The context package has four layers. Layer 1 — Summary: a 2-3 sentence overview of what was done and why the handoff is happening. Layer 2 — Structured Data: the payload in the agreed schema (lead details, qualification score, interaction history). Layer 3 — Decision Log: the key decisions made during the upstream agent's work (why this lead was prioritized, what signals triggered qualification, what approaches were considered). Layer 4 — Open Questions: anything the upstream agent could not resolve that the downstream agent should be aware of. Omitting Layer 4 is the most common handoff failure — it forces the receiving agent to discover unknowns through trial and error.

  1. Layer 1: Summary Two to three sentences. What happened, what was produced, why it is being handed off. The receiving agent reads this first and knows immediately whether this is relevant to their current priorities.
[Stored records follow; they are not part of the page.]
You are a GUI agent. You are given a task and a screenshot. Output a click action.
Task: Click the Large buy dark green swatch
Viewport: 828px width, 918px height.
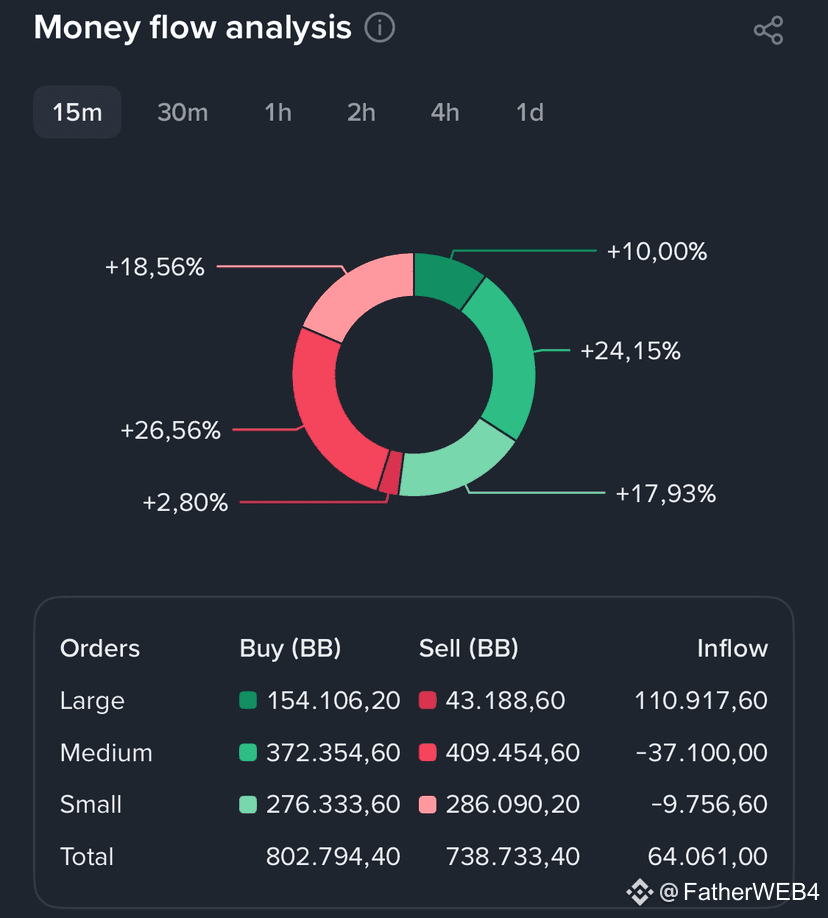click(x=248, y=701)
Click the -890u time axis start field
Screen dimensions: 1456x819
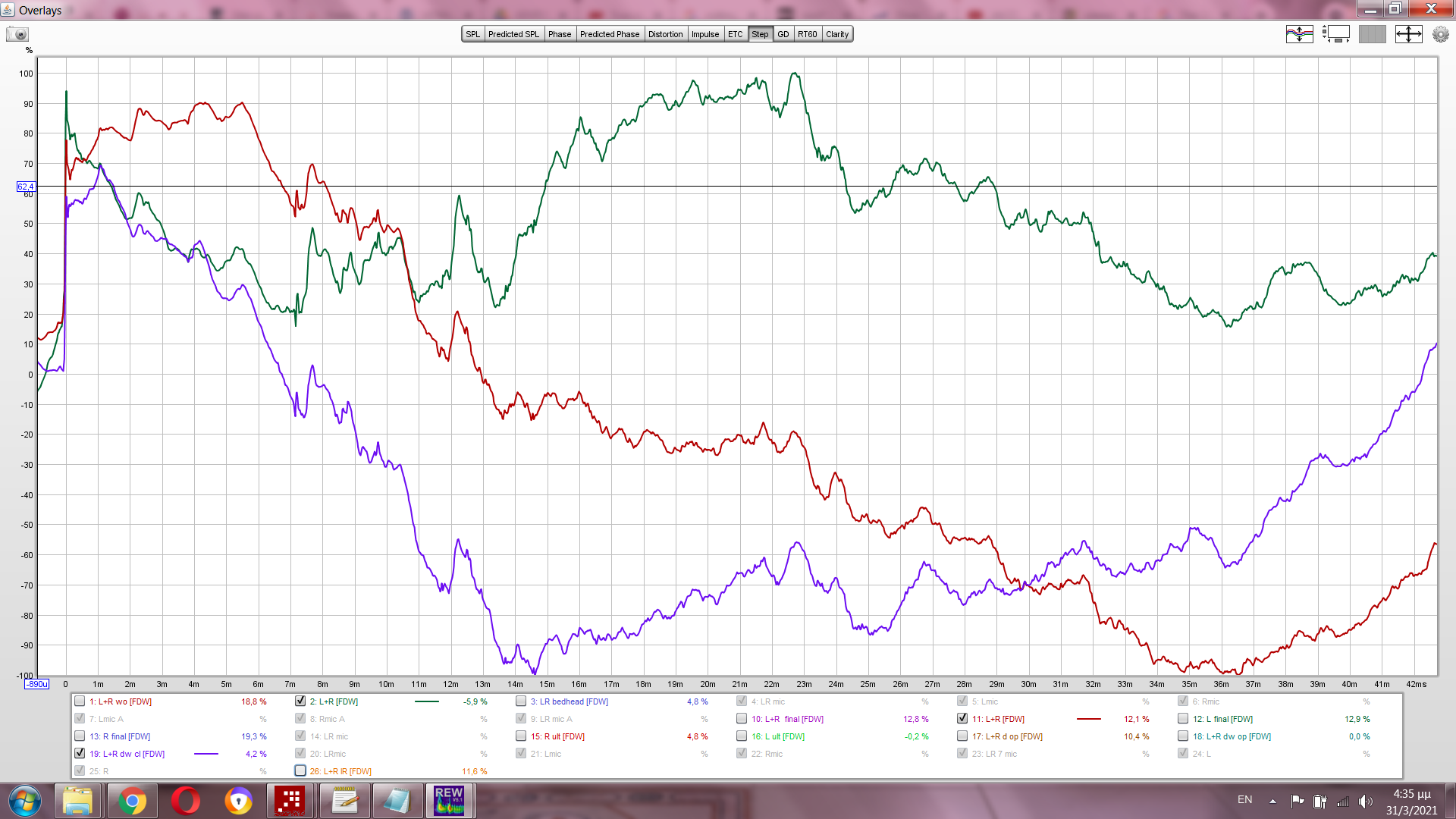(x=36, y=684)
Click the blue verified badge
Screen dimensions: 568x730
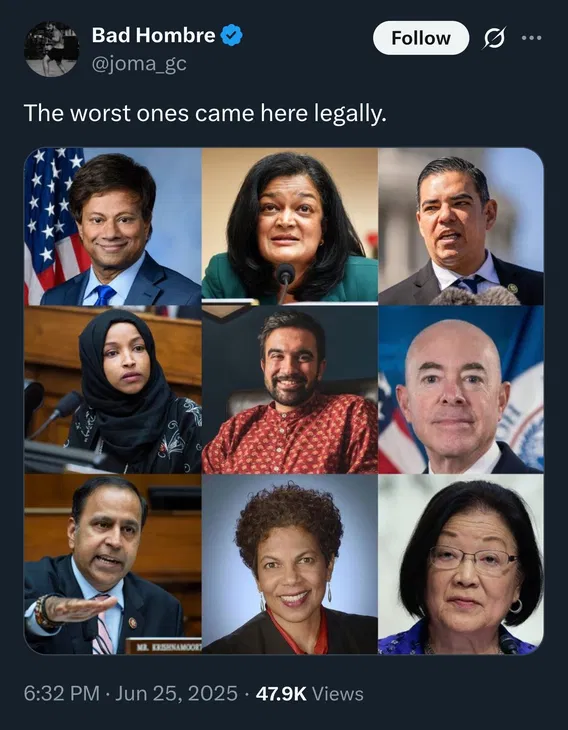pyautogui.click(x=231, y=35)
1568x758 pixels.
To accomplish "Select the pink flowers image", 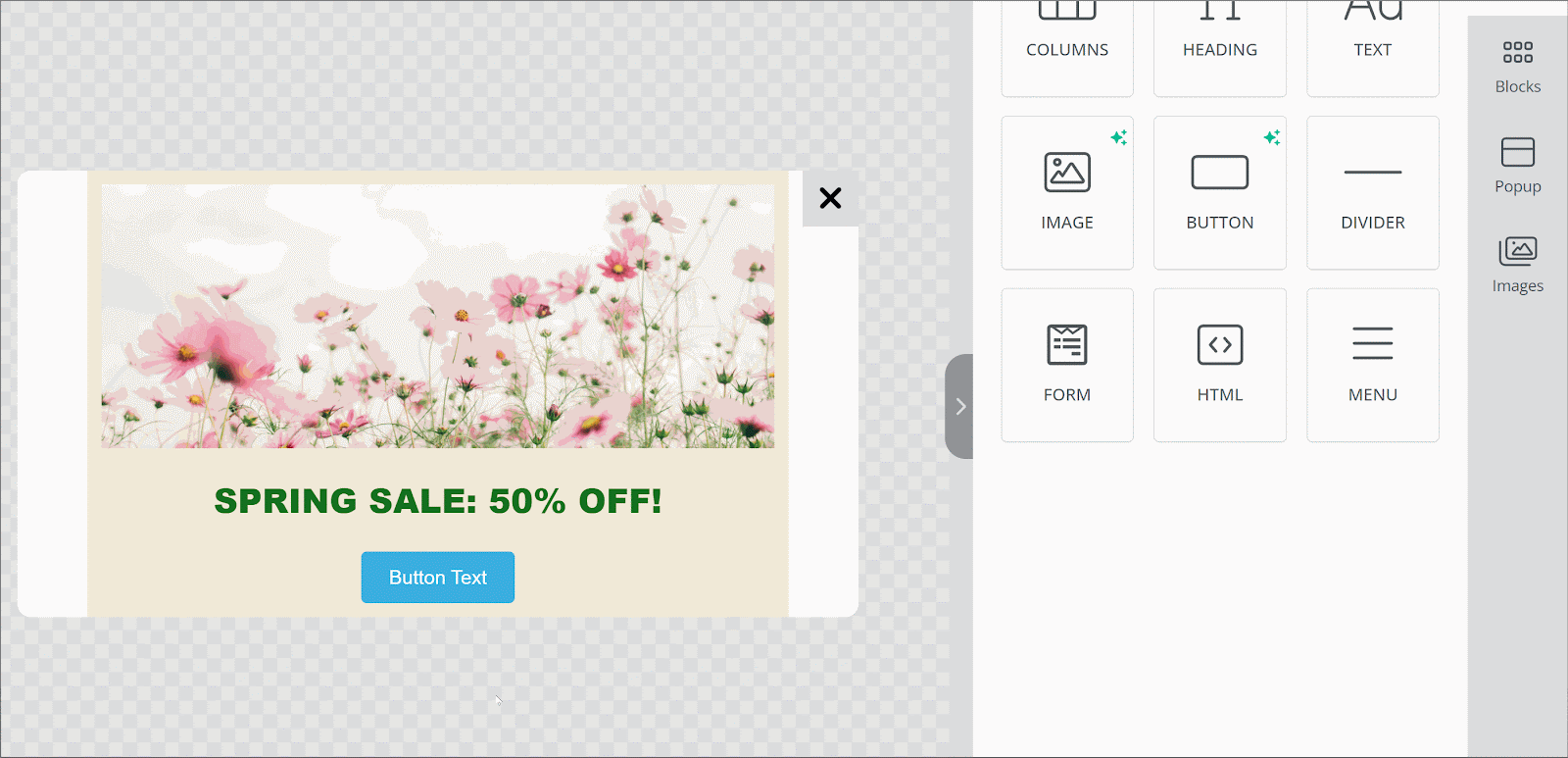I will coord(437,316).
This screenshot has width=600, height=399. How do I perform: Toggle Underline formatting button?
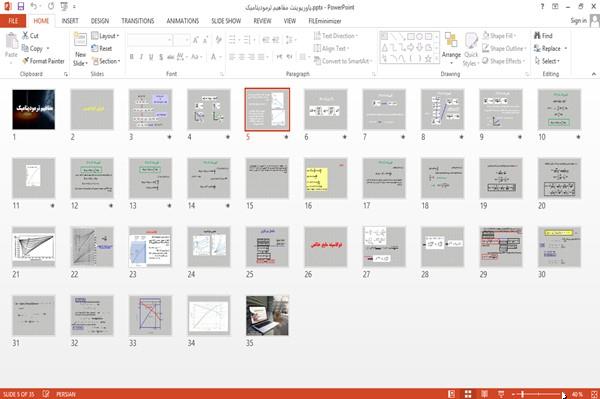151,57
  2. Layer 2: Structured Data The payload — validated against the agreed schema. No free-text substitutes. If the schema requires an ICP score, it gets an ICP score, not "seems like a good fit."
  3. Layer 3: Decision Log What was decided, what alternatives were considered, what trade-offs were made. The receiving agent inherits the decision context — they do not need to re-derive the reasoning.
  4. Layer 4: Open Questions What the sending agent could not resolve. Explicitly stated, not implied. "Budget not confirmed — prospect mentioned Q2 allocation cycle" is infinitely more useful than silence on the topic.